## Document excerpt
Putin to Use Troops in Crimea Escalation
Saturday, March 1, 2014
Vol. 3, No. 60
Ukraine: Tensions ratcheted up even more today as Russian President Vladimir Putin asked his senate for permission to use military force in Ukraine. It appears to be a blunt response to President Obama’s statement yesterday that “there will be costs” if Russia uses its military to intervene. Obama said he is “deeply concerned.”
Putin asked for “a limited armed force to Crimea to ensure security of the Russian Black Sea Fleet and Russian citizens staying there,” according to the chairwoman of the Russian senate. The Russian Black Sea fleet is based at Sevastapol.
Putin’s move seems to be a formal request for what’s already happened. Masked gunmen have surrounded the state-run television station in Crimea and are occupying two key airports. They control the major highways. The gunmen, who are wearing military uniforms with no identifying insignia, refuse to answer questions. Russian military helicopters have been seen over Crimea and men wearing uniforms of the Black Sea fleet blockaded a border post yesterday outside Sevastopol.

## Excerpted data

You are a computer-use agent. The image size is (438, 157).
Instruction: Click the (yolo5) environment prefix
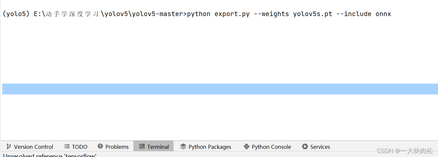click(16, 14)
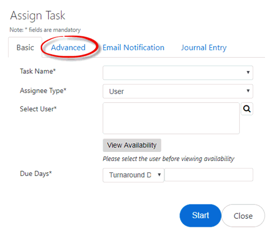The width and height of the screenshot is (273, 237).
Task: Click the mandatory fields note text
Action: [45, 29]
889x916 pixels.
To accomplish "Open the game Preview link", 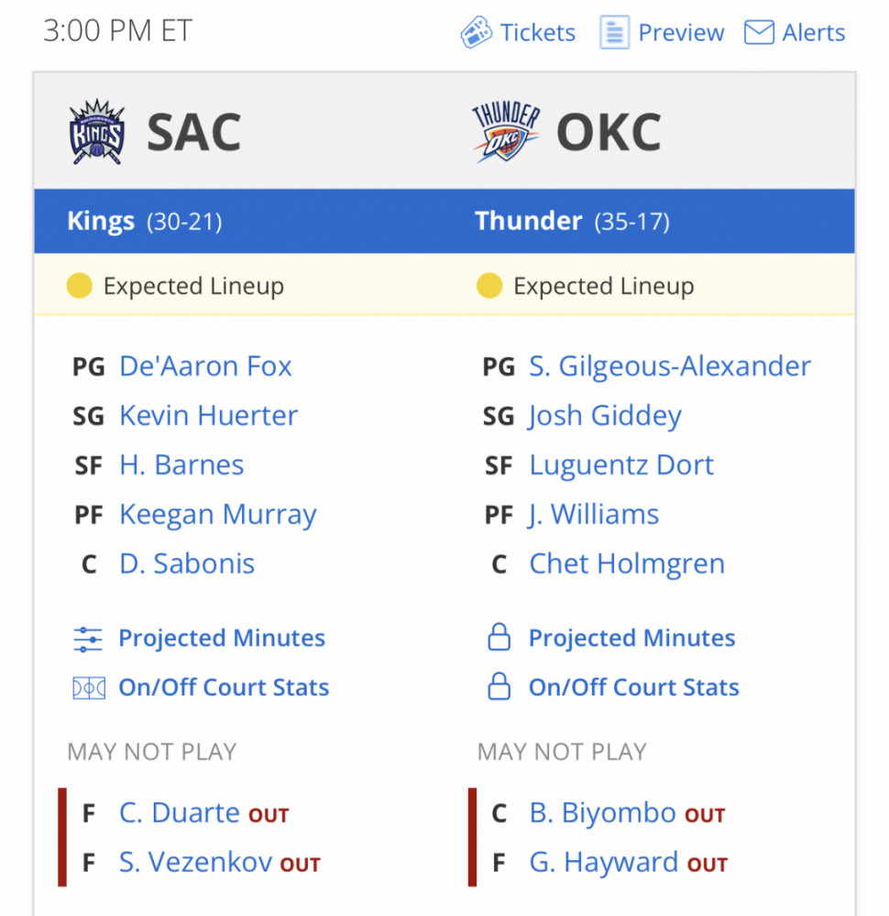I will click(x=681, y=33).
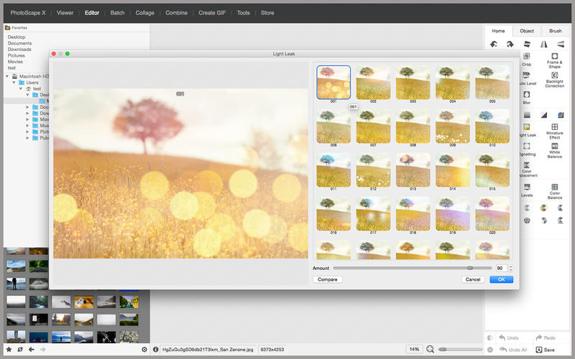This screenshot has height=359, width=575.
Task: Switch to the Collage tab
Action: 144,13
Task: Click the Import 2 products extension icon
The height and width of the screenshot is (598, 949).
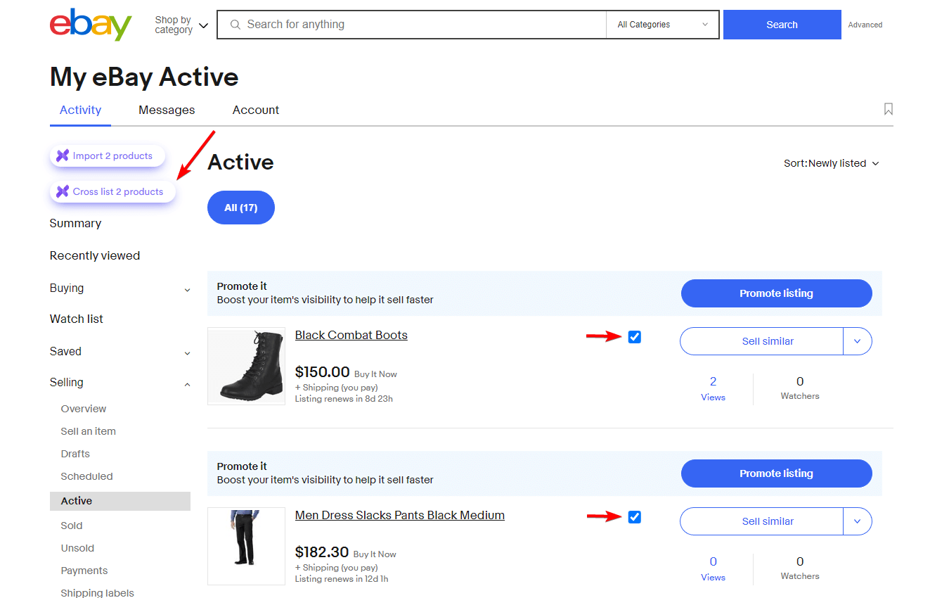Action: (x=62, y=155)
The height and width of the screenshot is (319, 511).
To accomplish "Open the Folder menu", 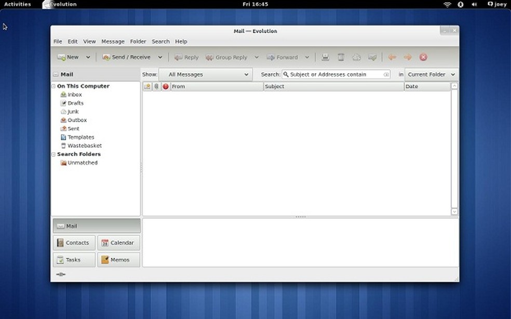I will tap(138, 42).
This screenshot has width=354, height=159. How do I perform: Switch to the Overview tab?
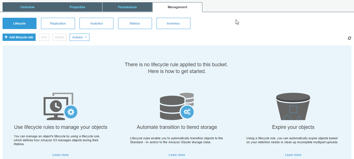(27, 7)
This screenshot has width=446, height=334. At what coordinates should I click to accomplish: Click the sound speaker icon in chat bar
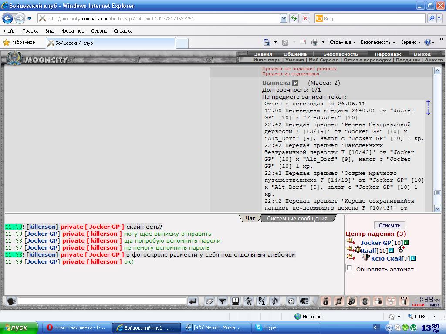click(275, 301)
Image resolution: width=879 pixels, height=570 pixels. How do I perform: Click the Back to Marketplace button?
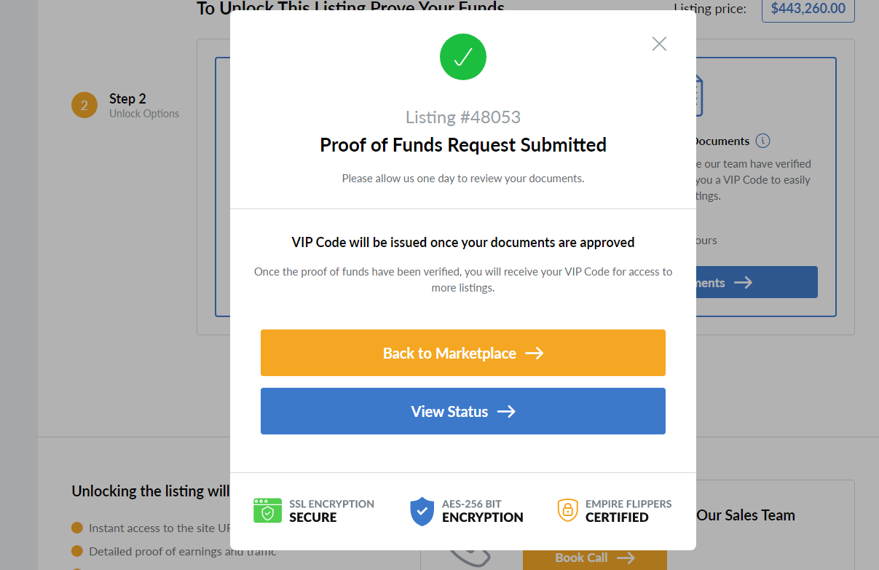(463, 353)
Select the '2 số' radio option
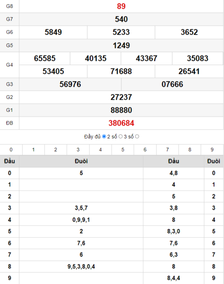 pos(120,137)
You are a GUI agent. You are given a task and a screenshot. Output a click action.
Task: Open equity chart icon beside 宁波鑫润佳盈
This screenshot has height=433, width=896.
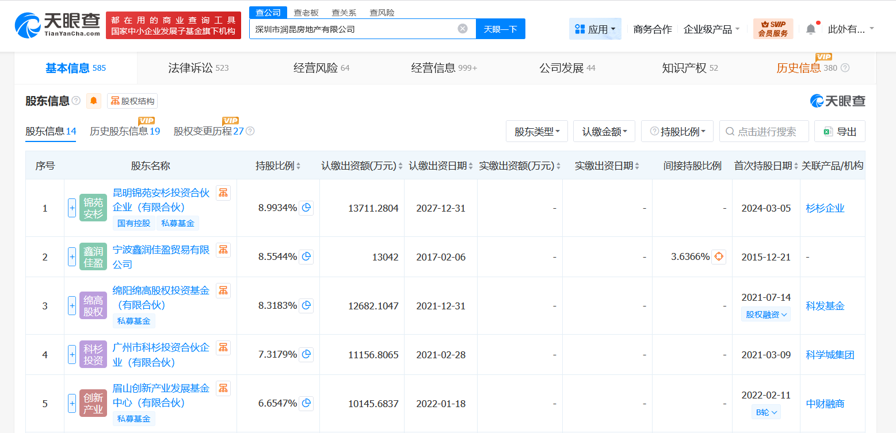pyautogui.click(x=306, y=256)
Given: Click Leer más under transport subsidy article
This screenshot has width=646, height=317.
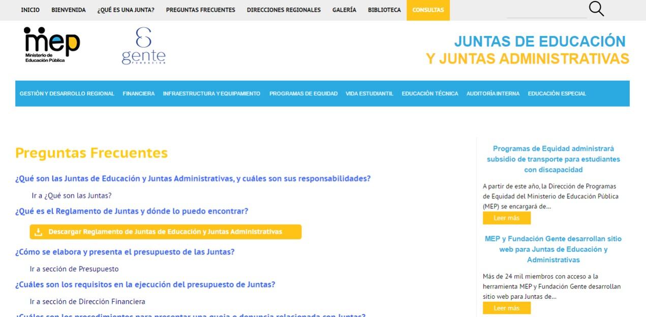Looking at the screenshot, I should point(506,218).
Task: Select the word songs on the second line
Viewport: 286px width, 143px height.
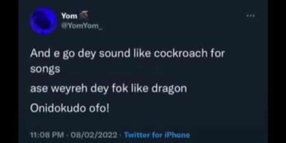Action: tap(45, 69)
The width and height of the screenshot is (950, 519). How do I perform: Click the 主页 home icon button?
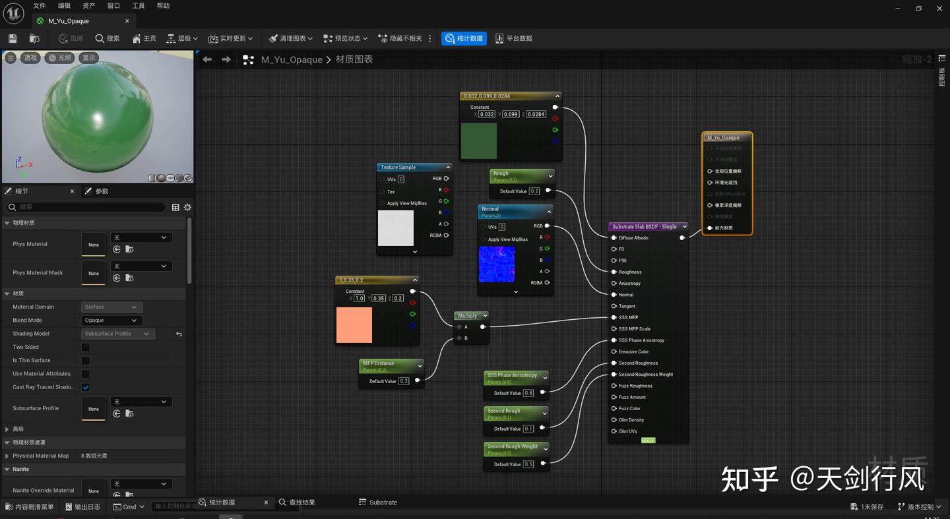144,38
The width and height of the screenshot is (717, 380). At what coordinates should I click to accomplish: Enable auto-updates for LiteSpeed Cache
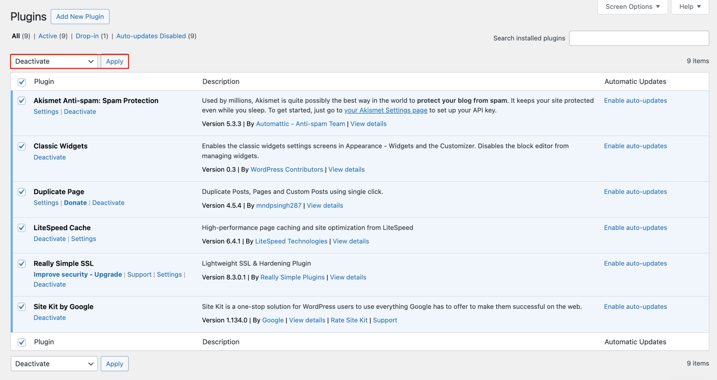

## Task 1
Reproduce the passage of the Crimea news brief between "Putin’s move seems" and "yesterday outside Sevastopol.", inclusive.
## Task 2
Decide whether each statement agrees with the Crimea news brief, answering yes or no and quoting the deciding words: (a) President Obama said he is deeply concerned. (b) The Russian Black Sea fleet is based in Moscow. (c) The gunmen in Crimea wear uniforms with identifying insignia.
## Task 3
According to the Crimea news brief, what building did the masked gunmen surround?

## Expected answer 1
Putin’s move seems to be a formal request for what’s already happened. Masked gunmen have surrounded the state-run television station in Crimea and are occupying two key airports. They control the major highways. The gunmen, who are wearing military uniforms with no identifying insignia, refuse to answer questions. Russian military helicopters have been seen over Crimea and men wearing uniforms of the Black Sea fleet blockaded a border post yesterday outside Sevastopol.

## Expected answer 2
(a) Yes: "Obama said he is “deeply concerned.”"
(b) No: "The Russian Black Sea fleet is based at Sevastapol."
(c) No: "The gunmen, who are wearing military uniforms with no identifying insignia, refuse to answer questions."

## Expected answer 3
The masked gunmen surrounded the state-run television station in Crimea.